U.S. to doctors: More prescriptions for OD antidotes

In this 2018 file photo, a Narcan nasal device that delivers naloxone lies on a counter as a health educator gives instructions on how to administer it in the Brooklyn borough of New York. A joint release by Grande Ronde Hospital, Center for Human Development, La Grande Fire Department and La Grande Police Department on Tuesday, Nov. 23, 2021, said that there has been a recent uptick in heroin and fentanyl overdoses in Union County.

LA GRANDE — After an alarming increase in drug overdoses, local authorities have issued a joint warning.

Grande Ronde Hospital and Clinics, Center for Human Development, La Grande Fire Department and La Grande Police Department released a statement on Tuesday, Nov. 23, to bring awareness to the recent uptick in heroin and fentanyl overdoses in Union County.

The Grande Ronde Hospital Emergency Department reported eight heroin overdoses in the six days prior to the statement, which is a 400% increase. The department typically sees two to three overdoses per month in Union County.

Also in the statement, the La Grande Police Department reported a significant increase in calls for response to overdoses in the last several weeks.

Based on information from revived patients, Grande Ronde Hospital Emergency Department staff suspect the current heroin in the area of being tainted by additional drugs.

According to Grande Ronde Hospital, the uptick is the largest in recent history in Union County. The county has not experienced an increase like this since April, when tainted fentanyl spread around the area.

The statement noted that the Center for Human Development is suspecting a rise in drugs that may be more potent than in the past. Public health officials are seeing an uptick in individuals who are seeking out fentanyl, which the statement says may have become a primary drug in the county.

According to Carrie Brogoitti, public health administrator at CHD, accidental overdoses can result from a number of factors.

“People may be taking substances thinking they are one thing but are actually mixed with other things that are more potent or have a different effect than they are expecting,” Brogoitti said. “They may also be mixing substances in ways that contribute to overdoses. We also believe people are seeking out very potent and powerful drugs like fentanyl that are so strong they are more likely to result in overdose.”

▸ **To do**: Return the portion of the article on overdoses in Union County between "The Grande Ronde" and "by additional drugs.", inclusive, copied exactly from the text.

▸ **Given entries**:
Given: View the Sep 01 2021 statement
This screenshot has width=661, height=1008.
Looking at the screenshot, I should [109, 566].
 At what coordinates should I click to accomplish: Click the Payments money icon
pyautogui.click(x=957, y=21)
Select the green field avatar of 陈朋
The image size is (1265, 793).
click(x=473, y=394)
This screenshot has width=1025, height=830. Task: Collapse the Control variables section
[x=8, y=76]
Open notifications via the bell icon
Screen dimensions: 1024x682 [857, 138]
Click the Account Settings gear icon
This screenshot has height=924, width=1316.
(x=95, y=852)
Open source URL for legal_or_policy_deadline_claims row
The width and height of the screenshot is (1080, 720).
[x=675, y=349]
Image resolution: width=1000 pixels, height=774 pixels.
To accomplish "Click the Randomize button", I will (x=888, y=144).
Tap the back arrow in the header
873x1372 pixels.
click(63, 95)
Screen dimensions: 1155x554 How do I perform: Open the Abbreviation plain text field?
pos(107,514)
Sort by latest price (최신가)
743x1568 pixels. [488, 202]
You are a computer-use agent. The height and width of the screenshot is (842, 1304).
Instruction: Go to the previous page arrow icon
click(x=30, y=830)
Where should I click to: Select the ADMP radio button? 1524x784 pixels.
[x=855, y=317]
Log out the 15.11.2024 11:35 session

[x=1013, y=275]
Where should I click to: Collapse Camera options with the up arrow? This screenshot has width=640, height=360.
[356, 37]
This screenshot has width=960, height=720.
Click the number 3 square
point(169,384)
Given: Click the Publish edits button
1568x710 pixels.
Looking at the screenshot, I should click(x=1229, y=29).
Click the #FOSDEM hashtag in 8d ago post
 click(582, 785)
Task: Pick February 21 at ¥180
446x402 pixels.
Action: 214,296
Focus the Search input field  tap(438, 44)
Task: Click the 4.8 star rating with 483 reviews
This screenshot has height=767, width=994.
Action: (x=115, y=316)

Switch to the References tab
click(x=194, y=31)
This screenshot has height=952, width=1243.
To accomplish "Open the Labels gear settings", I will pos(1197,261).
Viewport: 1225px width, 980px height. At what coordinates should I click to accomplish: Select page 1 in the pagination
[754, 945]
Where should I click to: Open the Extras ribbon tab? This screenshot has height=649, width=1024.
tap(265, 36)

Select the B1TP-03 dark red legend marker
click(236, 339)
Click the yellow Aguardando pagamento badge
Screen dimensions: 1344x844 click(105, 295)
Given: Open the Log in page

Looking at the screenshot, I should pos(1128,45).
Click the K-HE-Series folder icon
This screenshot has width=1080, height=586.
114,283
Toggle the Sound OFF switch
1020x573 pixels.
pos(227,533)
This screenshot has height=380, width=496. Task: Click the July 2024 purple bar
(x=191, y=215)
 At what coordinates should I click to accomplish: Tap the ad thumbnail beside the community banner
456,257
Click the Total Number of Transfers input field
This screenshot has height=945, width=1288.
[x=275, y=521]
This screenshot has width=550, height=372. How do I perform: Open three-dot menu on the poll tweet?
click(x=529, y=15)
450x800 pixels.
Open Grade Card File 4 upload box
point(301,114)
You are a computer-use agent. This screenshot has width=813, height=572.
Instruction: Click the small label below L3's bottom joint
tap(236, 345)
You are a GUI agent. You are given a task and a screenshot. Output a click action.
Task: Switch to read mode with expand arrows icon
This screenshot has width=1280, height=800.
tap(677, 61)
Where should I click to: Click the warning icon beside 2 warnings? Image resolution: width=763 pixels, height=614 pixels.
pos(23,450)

▸ **Task answer**:
The Grande Ronde Hospital Emergency Department reported eight heroin overdoses in the six days prior to the statement, which is a 400% increase. The department typically sees two to three overdoses per month in Union County.

Also in the statement, the La Grande Police Department reported a significant increase in calls for response to overdoses in the last several weeks.

Based on information from revived patients, Grande Ronde Hospital Emergency Department staff suspect the current heroin in the area of being tainted by additional drugs.